PyData Seattle 2023

From prototype to deployment: Increase productivity and simplify data operations in Python
04-28, 15:00–15:45 (America/Los_Angeles), Hood

Designing ML pipelines is a complex process involving numerous changes along the way, from a prototype to deployment. It frequently involves iterating over multiple models on a smaller scale and then converting those models to run at scale. In this talk we will discuss the inefficiencies of this process and present a modern open source based solution that helps to mitigate many of these inefficiencies. The proposed tools and approaches help data scientists, data engineers, and machine learning engineers work more efficiently across all ranges of tasks and reduce the time-to-solution. We also present future development plans.

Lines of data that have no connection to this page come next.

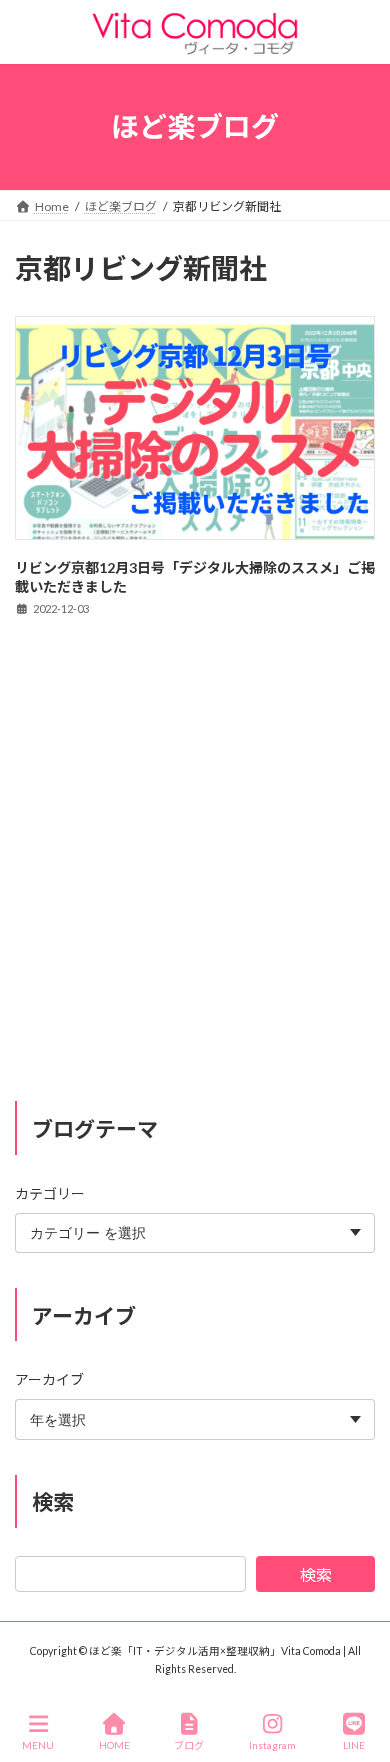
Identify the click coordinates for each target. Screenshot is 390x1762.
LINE (354, 1745)
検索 (316, 1575)
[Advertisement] (195, 878)
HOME (114, 1745)
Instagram (272, 1745)
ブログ (189, 1745)
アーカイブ (49, 1380)
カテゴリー (50, 1193)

Authoring ML pipelines has become more involved. Complexity, data size, cost of prototyping, and productivity are all but a few challenges facing companies that employ data scientists and machine learning engineers who deliver cutting edge ML models that drive the revenues. A common approach to this data science process requires quickly prototyping a model in pandas and scikit-learn, and then rewriting the logic and training a model on a distributed cluster using tools like (py)Spark or Snowflake. The translation cost and the time it takes can be a significant factor in a successful deployment and monitoring of an ML model.


Prior Knowledge Expected

Previous knowledge expected

Tom is a Field Engineer/Solutions Architect with Voltron Data. He has almost 20 years of experience working with data across multiple industries ranging from airlines, thru finance and banking, to high tech. Tom holds a PhD degree in Operations Research from the UNSW. He has extensive experience presenting at international conferences (KDD, PyData Seattle, GTC). Tom is an author of 3 books and a video series on data analytics and data engines, and has authored multiple blog posts and webinars on GPU applications for big data. He also received a patent for a solution that discovers patterns in extremely high-dimensional datasets while working at Microsoft. At Voltron Data, Tom works on building bespoke solutions for solving intricate problems for customers leveraging the capabilities of the Apache Arrow data ecosystem.